Those of you interested in state, local and school district pension obligations should add an esoteric phrase to your vocabularies: “Accretion of Discount.”
As explained by Investopedia: “Accretion of discount is the increase in the value of a discounted instrument as time passes and the maturity date looms closer. The value of the instrument will accrete (grow) at the interest rate implied by the discounted issuance price, the value at maturity and the term to maturity.”
In the case of public pensions, “discounted instrument” = pension liabilities. Eg, assume a government obligates itself to make a $100 pension payment in 20 years. To report a present value of that obligation when created, the future payment of $100 must be “discounted.” Once established, the obligation will grow at the discount rate. The higher the discount rate, the greater the discount. The greater the discount, the greater the accretion.
Let’s say the government chooses a 7.5 percent discount rate. Discounted at that rate, $100 due in 20 years has a present value of $24. The discount — $100 minus $24, or $76 — will accrete over the succeeding 20 years. One year later, the liability will accrete to $25. After five years, $34. After ten years, $49. After 15 years, $70. Finally, at 20 years, the liability has fully accreted to $100. That growth is automatic. It’s built in up front by the discount. Also, changing the discount rate during the 20 year period wouldn’t change the end result — that must always be $100. It would just change the pace at which the $100 is accreted.
To see accretion in action, take a look at these figures from CalPERS:
Liabilities (second column) grew an astounding 76 percent in nine years, from $248 billion to $436 billion. That translates into a compounded annual growth rate of 8.11 percent, close to CalPERS’s discount rates during that period. Lengthening life spans also contribute to liability growth but nothing compared to the growth from accreting a huge discount.
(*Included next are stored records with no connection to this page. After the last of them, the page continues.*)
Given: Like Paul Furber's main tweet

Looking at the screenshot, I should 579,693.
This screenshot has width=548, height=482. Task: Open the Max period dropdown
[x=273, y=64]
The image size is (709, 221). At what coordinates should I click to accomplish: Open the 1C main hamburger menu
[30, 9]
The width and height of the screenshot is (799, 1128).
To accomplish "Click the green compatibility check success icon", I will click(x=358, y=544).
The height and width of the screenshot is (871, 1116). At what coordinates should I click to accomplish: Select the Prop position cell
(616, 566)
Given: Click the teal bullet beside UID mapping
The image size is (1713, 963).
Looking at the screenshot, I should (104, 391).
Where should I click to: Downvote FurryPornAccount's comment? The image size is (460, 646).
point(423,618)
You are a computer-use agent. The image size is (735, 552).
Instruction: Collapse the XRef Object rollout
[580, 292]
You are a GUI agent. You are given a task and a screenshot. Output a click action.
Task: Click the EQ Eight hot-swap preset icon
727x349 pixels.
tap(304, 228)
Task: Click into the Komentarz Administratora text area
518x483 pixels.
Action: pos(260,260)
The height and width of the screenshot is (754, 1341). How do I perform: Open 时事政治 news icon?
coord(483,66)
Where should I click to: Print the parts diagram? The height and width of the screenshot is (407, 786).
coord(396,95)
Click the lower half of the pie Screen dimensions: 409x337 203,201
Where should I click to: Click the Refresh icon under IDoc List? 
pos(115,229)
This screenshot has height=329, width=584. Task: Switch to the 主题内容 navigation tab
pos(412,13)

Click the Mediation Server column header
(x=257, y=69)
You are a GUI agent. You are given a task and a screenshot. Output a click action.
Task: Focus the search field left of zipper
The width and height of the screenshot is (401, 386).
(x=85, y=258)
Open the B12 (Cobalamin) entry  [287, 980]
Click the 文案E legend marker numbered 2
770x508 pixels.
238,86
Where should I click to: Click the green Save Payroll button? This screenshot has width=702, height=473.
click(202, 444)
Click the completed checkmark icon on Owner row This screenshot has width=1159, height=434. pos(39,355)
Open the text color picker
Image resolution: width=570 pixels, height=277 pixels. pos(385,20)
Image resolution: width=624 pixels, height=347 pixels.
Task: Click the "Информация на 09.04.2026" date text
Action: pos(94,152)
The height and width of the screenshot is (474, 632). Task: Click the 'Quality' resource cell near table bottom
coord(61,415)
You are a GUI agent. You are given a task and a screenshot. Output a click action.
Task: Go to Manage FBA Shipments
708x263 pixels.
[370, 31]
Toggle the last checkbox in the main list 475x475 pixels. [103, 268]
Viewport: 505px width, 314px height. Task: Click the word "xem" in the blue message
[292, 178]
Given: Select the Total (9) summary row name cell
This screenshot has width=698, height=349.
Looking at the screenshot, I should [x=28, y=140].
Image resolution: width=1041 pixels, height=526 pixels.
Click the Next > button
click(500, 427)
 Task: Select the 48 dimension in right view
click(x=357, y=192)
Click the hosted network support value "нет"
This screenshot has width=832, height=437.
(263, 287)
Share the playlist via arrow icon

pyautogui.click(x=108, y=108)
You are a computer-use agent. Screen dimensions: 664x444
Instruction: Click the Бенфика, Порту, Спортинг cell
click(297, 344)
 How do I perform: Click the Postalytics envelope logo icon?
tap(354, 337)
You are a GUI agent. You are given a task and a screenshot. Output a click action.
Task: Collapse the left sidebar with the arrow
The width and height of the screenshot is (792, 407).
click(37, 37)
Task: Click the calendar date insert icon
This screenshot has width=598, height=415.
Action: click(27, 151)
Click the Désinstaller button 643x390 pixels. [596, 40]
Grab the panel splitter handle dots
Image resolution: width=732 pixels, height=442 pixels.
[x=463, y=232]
CalPERS is slowly lowering its discount rate to 7 percent but it doesn’t make much difference at this stage. That’s because its plan is increasingly mature and its assets are so much smaller than liabilities. Assets of $298 billion cannot keep up with liabilities of $436 billion accreting at 7 percent, much less 8 percent. Even if $436 billion of liabilities accrete at “only” 7 percent, $298 billion of assets must grow at more than 10 percent just to keep the unfunded liability (the difference between liabilities and assets) from growing.